«CUANDO JUGAR DEJA DE SER UN JUEGO» es una novedosa herramienta que surge como propuesta para ayudarnos, como familias y profesionales, a comprender mejor el mundo de los videojuegos y a saber cómo acompañarlo.

No buscamos alarmar ni señalar a los videojuegos como el problema. Proponemos mirar más allá del tiempo de juego y detenernos en lo que puede estar ocurriendo detrás de la pantalla, para descubrir aquello que no se ve en el primer clic y poder estar así desde la cercanía y el conocimiento.

Profundizamos en lo que llamamos patrones oscuros, para
aprender a identificarlos y entender de qué manera muchos juegos están diseñados para atrapar la atención, fomentar el gasto o dificultar que dejemos de jugar.
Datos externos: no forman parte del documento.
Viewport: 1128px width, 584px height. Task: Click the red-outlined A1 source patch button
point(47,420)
Hablamos de compras dentro del juego, de las conversaciones que se dan en los chats, de los estereotipos de género y de raza que aparecen en muchos contenidos. Ofrecemos otras formas de juego más saludables, más conscientes y seguras. 
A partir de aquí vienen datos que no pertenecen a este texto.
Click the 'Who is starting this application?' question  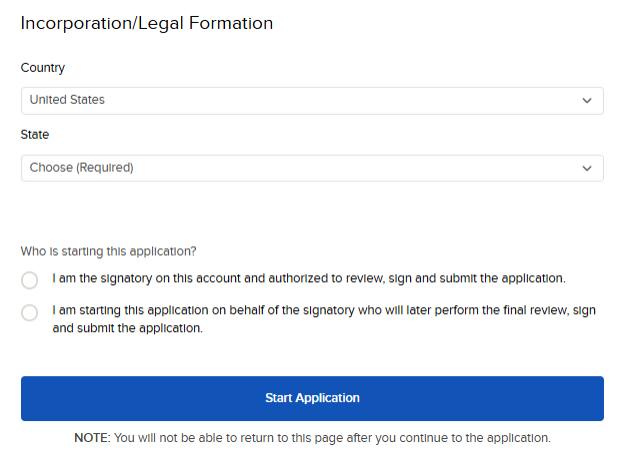coord(109,251)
Tenemos en cuenta que, en muchas ocasiones, utilizamos el juego como refugio, un espacio al que acudimos para desconectar o escapar de aquello que nos preocupa. Queremos abrir espacio a la reflexión sobre para qué jugamos y qué lugar ocupa el videojuego en nuestro día a día.

Queremos acercarnos al mundo del videojuego desde dentro, con curiosidad y pensamiento crítico. La idea no es dejar de jugar, sino poder disfrutar del juego sin que se convierta en una dependencia que impacte en el adecuado desarrollo y bienestar.